◆ **The task**:
Please reproduce the lines of the records below from the one holding "The width and" through the one holding "The height and", inclusive, skipping all pictures.

◆ **Dataset**:
*** Block opens ***

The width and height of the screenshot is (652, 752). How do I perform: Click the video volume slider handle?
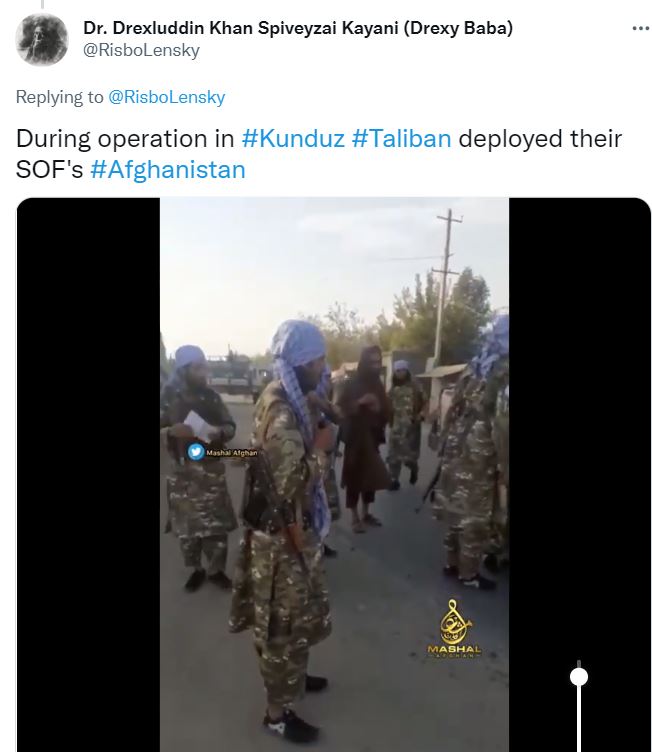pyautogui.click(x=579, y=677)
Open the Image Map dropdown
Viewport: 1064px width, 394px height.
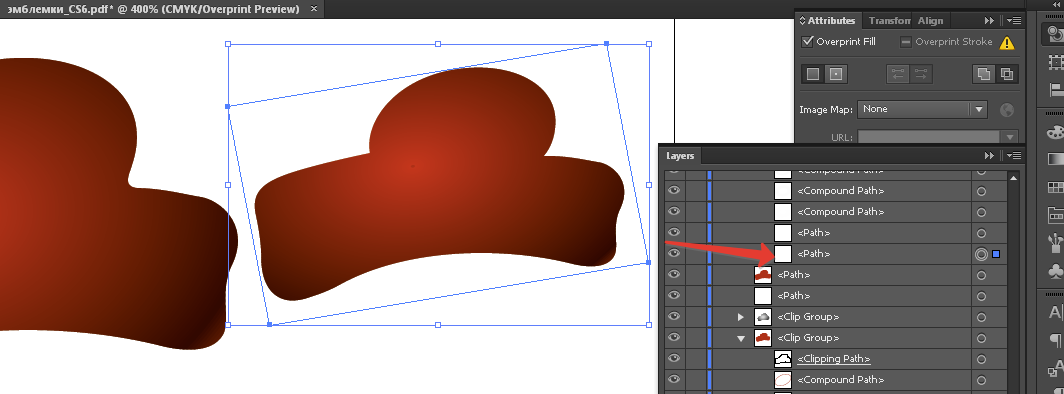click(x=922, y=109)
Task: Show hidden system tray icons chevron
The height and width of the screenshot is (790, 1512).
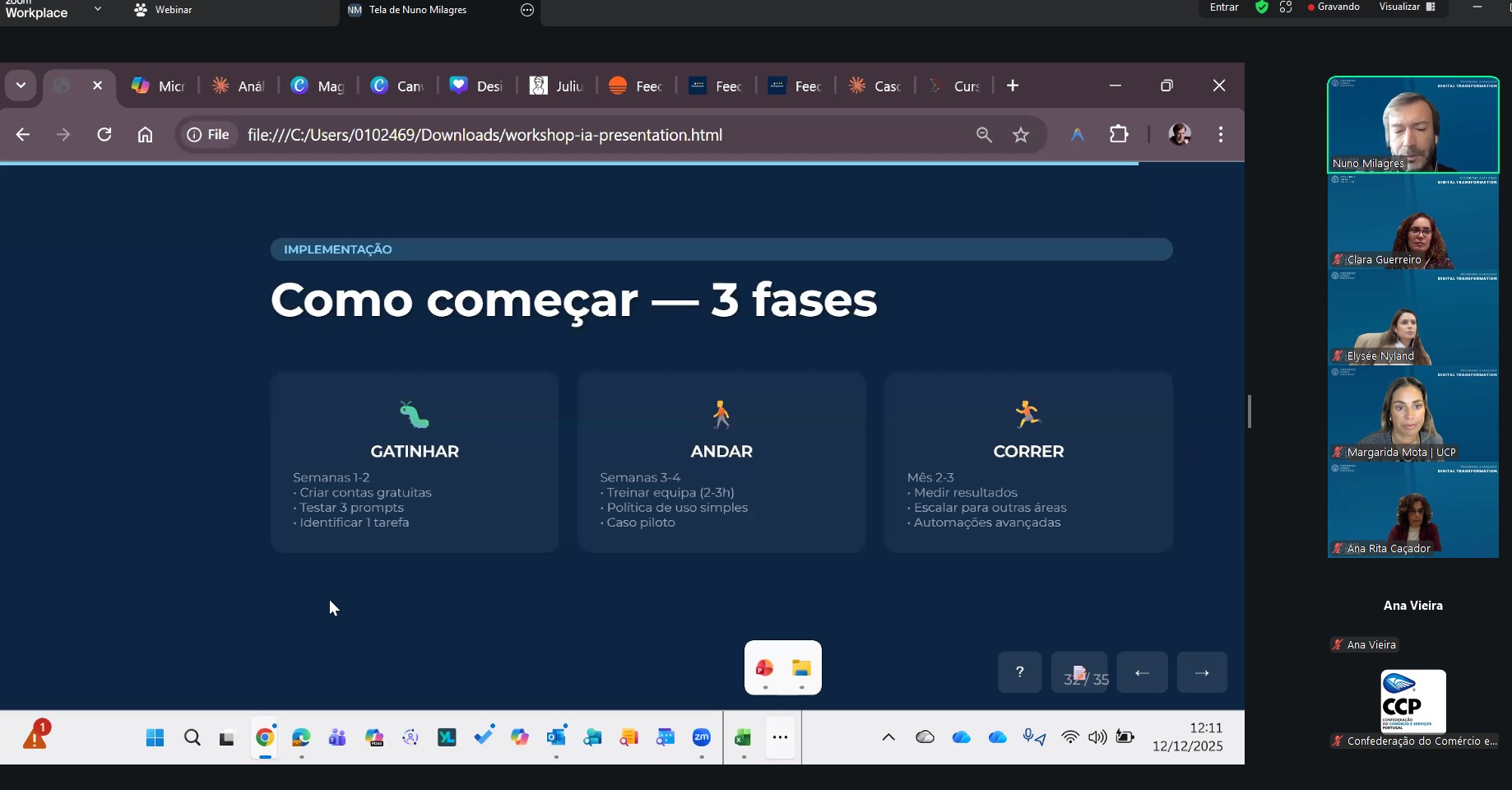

*** Block closes ***
*** Block opens ***

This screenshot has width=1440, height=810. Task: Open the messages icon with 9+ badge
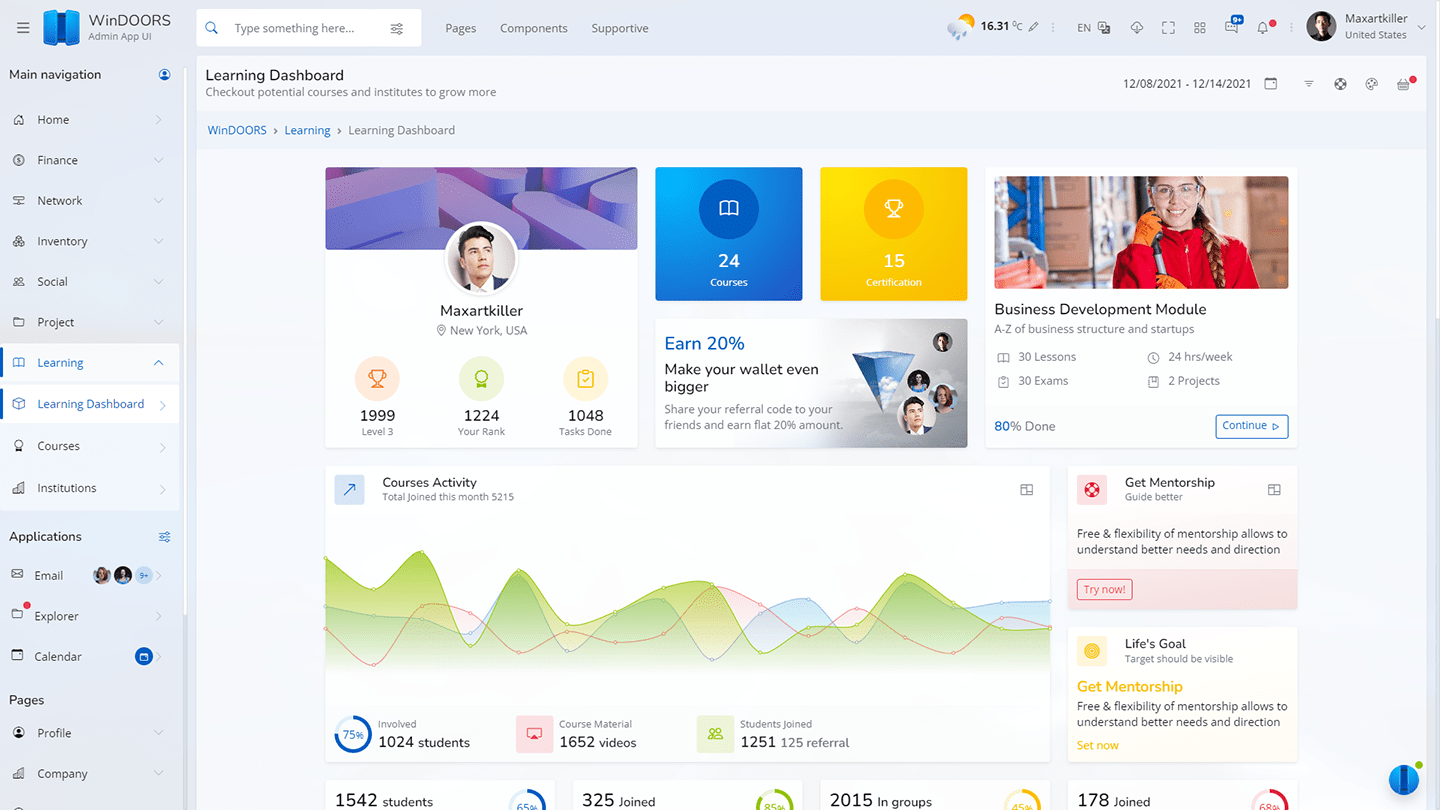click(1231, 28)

*** Block closes ***

◆ **Written solution**:
The width and height of the screenshot is (652, 752). How do I perform: Click the video volume slider handle?
pyautogui.click(x=579, y=677)
Open the Image Map dropdown
Viewport: 1064px width, 394px height.
click(x=922, y=109)
Task: Show hidden system tray icons chevron
The height and width of the screenshot is (790, 1512).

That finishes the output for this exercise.